Life on Mars: It's a New World on the Red Planet
For 50 years, scientists have told us that there is no life on Mars because Mars has no water, and without water there can be no life.
Maybe a thousand studies have come out with this information. No life on Mars. Better look elsewhere. And so we have, with ever more powerful telescopes, been reaching out into the deepest parts of the universe in search of a Goldilocks planet that would be like ours. If we could only find such a planet, we thought, we could travel the light years and meet the others and contemplate life in the universe.
Now it turns out that with just one bombshell study released last week, there is water on Mars. The Mars rover has discovered dried streams that we used to call “canals” ha ha, which, as it turns out, bubble up as saltwater streams during the summer months there.
There is water on Mars. Here’s this planet, right under our very nose, that supports life, that’s been here all this time where we’ve been wasting our resources looking far, far away and where we’ve been always told that, like the Moon, there is no water or life on Mars.
It could take only four years of flying to get to Mars. I’d be willing to do that. It could happen. And when I get there, I could strut around. Mars is small. I’m from the BIG planet just down the road. And you don’t want to mess with us. Whatever you’ve got, we’ve got more of it.
I’m told that Mars, being farther away from the sun than us, is very, very cold. On an average day, it gets down to -80. So I’d have to really bundle up.
It makes me think that perhaps some day soon when global warming makes us consider getting out of here, we ought to just go to the Moon. They’ve been telling us for 50 years there is no water on the Moon, and when we got there we didn’t see any, but look, that’s the same thing they told us over and over about Mars, and look what happened there.
Mars might be just in our backyard, but the Moon is just outside the back door. It takes only eight days to fly there from here. And the temperatures are not nearly as cold as on Mars, though they vary much more wildly. On the Moon, when it’s dark, the temperature drops to -243 degrees, while when its light on the Moon, the temperature shoots up to +253 degrees. And this change happens almost instantaneously. Because there’s no clouds around the Moon, it’s always either one or the other, with this very straight line separating light and dark, +253 on one side and then step a few feet over the line and its -243. No problem.
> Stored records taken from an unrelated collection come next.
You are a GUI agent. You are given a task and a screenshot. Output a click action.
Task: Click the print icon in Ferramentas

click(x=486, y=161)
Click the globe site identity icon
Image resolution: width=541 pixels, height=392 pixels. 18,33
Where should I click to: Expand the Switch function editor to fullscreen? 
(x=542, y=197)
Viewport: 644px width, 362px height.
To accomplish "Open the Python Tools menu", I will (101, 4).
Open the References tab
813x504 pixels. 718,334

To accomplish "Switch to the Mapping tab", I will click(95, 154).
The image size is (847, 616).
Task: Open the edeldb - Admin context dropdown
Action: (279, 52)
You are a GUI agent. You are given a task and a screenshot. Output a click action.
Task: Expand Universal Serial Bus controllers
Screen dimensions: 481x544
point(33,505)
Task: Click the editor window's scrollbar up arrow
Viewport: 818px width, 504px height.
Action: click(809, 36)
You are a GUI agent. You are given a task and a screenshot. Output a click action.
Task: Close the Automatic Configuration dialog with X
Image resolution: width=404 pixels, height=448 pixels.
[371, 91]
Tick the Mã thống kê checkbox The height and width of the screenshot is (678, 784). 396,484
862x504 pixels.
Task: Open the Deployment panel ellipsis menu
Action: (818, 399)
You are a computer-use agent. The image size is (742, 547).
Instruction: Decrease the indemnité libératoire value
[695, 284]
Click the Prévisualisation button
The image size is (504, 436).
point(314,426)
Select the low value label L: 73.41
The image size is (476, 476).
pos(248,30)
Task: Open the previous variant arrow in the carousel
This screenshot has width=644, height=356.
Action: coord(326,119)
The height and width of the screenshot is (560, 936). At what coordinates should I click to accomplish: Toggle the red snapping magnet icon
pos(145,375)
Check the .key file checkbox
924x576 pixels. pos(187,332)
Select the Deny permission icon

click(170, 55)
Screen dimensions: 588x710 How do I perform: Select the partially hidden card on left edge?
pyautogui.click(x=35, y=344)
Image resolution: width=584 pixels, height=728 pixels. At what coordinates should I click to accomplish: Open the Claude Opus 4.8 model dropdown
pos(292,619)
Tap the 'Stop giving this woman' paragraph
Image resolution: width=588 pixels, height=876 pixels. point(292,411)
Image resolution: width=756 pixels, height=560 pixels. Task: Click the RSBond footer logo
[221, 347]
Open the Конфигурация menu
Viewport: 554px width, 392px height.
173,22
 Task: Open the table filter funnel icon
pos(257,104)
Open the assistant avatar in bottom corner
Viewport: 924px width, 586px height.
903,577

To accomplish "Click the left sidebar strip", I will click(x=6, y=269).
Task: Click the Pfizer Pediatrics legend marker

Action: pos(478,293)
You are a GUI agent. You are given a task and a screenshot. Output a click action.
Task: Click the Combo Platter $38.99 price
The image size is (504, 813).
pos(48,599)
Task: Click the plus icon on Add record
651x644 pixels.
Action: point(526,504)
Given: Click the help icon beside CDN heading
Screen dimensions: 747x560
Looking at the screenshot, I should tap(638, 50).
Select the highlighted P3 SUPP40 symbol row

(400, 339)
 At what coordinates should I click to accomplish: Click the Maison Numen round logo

What we need is a wardrobe on wheels. Computers could have them bump along, always staying right at the line, with the winter clothes on one side and the bathing suits and sandals on the other, and you’d just walk over going from one place to another and stop there and change your clothes.
If we can build a Roomba to creep around the living room rug, we can build a clothes closet on wheels that follows the light-dark line. It’s a no brainer.
Another thing that’s good about Mars and the Moon is that we can play one against the other. The Martians want something we don’t want to give them, we tell them you’re not getting it, get used to it, and if you don’t we’re going to the Moon. And the other way around.
I think there’s lots more good things that will come of this “Hey, there’s water” discovery. It’s a new world.